Toward High-Trust Knee Radiograph Interpretation: Long-Horizon Agentic Reasoning over Multi-View Studies with RLHF-Aligned Foundation Models

Q: Why is knee X-ray interpretation hard for AI?

Knee X-rays are deceptively hard because the clinically important cases sit between clearly normal and clearly abnormal. The failure zone is subtle abnormalities: mild osteoarthritis, tiny avulsion fragments, tibial spine injuries, projection-limited patellar findings, and equivocal soft-tissue cues. A normal knee is easy. A grossly displaced fracture is easy. The cases that matter most are the ones that require caution rather than optimism.

Q: Why isn't single-pass image-to-report generation sufficient?

Single-pass image-to-report systems collapse at least eight subproblems into one uncontrolled generation step: which images belong to the same study, what view each represents, whether each is technically adequate, which findings are directly visible vs. require corroboration, which are contradicted by another view, which should be downgraded for weak evidence, and how the final report should synthesize all of it. When these subproblems are not modeled explicitly, weak findings get copied into final reports without cross-view support, pseudo-findings get overcalled, and subtle findings get missed.

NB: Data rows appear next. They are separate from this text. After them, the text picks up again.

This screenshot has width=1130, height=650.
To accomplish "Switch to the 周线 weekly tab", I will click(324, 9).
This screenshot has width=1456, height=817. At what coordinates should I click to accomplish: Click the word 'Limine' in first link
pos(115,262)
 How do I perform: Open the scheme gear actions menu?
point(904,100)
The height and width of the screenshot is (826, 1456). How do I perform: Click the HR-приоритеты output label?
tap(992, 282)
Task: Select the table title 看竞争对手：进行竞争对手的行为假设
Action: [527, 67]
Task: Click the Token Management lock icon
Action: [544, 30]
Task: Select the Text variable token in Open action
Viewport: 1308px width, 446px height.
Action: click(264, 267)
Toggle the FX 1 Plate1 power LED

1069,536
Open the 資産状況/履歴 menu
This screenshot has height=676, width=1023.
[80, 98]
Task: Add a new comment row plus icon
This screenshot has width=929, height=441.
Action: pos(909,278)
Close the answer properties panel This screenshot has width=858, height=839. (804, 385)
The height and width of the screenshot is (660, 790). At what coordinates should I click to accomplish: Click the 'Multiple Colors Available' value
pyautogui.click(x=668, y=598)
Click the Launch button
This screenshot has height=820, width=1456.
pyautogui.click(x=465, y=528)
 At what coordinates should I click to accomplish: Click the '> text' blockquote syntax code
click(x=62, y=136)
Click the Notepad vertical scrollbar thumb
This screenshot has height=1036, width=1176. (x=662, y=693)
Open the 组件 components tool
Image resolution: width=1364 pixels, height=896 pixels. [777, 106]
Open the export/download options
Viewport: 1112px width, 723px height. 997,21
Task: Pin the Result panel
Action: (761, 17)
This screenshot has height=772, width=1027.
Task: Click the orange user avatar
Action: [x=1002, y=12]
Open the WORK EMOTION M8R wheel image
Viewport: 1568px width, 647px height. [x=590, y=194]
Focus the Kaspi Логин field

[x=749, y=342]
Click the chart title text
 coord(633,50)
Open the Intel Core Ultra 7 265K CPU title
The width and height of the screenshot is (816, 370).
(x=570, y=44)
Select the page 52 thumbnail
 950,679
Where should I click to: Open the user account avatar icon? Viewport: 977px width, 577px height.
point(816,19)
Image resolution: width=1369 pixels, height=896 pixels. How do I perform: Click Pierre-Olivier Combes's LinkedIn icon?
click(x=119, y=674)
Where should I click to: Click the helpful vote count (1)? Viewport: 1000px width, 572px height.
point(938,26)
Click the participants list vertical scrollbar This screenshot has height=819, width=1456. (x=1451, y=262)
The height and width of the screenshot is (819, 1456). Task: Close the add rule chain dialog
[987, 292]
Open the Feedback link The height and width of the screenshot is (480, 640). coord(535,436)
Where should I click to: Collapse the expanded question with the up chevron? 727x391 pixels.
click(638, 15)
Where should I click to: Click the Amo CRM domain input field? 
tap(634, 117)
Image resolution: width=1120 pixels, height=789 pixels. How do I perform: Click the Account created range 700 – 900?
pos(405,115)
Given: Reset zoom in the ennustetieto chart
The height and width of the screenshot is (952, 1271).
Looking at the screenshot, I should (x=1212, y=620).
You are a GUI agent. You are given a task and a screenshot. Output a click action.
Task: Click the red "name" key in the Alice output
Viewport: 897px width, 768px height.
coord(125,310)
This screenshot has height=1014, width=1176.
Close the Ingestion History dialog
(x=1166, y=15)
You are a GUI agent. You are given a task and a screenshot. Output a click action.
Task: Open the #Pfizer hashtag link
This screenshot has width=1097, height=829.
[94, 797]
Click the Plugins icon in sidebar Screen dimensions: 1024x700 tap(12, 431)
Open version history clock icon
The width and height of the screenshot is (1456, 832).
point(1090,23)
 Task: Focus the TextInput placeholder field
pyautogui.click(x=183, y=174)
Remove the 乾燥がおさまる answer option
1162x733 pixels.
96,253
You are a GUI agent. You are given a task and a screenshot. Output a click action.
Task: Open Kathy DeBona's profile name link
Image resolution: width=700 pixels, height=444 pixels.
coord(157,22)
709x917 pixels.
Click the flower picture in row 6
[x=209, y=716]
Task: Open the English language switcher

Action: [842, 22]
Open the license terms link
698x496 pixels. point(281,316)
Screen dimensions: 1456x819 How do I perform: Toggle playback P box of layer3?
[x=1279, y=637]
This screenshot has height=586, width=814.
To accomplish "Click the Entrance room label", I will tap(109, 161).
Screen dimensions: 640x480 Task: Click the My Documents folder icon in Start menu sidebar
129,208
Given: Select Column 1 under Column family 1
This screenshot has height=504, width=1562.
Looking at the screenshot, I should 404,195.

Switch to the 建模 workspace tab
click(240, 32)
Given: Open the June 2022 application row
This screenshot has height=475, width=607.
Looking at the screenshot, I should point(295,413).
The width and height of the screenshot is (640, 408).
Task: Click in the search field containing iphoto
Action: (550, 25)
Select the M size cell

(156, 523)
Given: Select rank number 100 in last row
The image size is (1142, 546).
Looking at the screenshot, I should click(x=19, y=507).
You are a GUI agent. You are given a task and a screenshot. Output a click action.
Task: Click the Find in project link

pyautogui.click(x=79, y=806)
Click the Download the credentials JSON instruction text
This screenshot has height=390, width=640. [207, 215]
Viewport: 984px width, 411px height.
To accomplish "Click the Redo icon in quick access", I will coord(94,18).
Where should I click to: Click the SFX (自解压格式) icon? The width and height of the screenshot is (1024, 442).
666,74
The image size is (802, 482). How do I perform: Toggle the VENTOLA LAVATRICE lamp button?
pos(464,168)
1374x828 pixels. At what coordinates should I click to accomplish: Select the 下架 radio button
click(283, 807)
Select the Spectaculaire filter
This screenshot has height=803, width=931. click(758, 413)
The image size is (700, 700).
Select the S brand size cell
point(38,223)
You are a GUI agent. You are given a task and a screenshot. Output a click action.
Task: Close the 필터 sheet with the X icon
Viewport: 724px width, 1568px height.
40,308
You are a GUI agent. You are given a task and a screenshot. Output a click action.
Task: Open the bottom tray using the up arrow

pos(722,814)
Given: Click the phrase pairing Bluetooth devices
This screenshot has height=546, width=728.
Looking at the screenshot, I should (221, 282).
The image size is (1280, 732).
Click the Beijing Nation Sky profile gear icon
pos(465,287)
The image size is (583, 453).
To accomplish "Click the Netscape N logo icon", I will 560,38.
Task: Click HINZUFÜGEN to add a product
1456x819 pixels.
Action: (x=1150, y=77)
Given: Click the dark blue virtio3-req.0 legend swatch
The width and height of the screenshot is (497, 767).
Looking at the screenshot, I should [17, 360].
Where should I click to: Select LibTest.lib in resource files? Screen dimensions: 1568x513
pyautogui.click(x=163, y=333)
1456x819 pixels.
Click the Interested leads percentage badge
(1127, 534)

Q: What is the evidence ledger?

The evidence ledger is a canonical structured representation of all per-finding state in a knee study. For each target finding, it stores: state (present/absent/indeterminate/not_assessable), confidence, supporting and opposing evidence, limitations, anatomical location, and grade/severity where applicable. The ledger is the system's primary scientific object — it is what specialists read, what the skeptic challenges, what the report writer is constrained to use, and what engineers can inspect when something goes wrong.

Q: How does RLHF alignment fit into the architecture?

The base multimodal foundation model is treated as a general reasoning substrate, not a finished radiology solution. RLHF alignment gives the model useful capabilities — following structured instructions reliably, staying within constrained output schemas, revising answers under critique, and decomposed reasoning. But RLHF alone does not solve radiology. The role of the orchestration layer is to make the foundation model answer smaller bounded questions more reliably than it answers the whole study in one shot.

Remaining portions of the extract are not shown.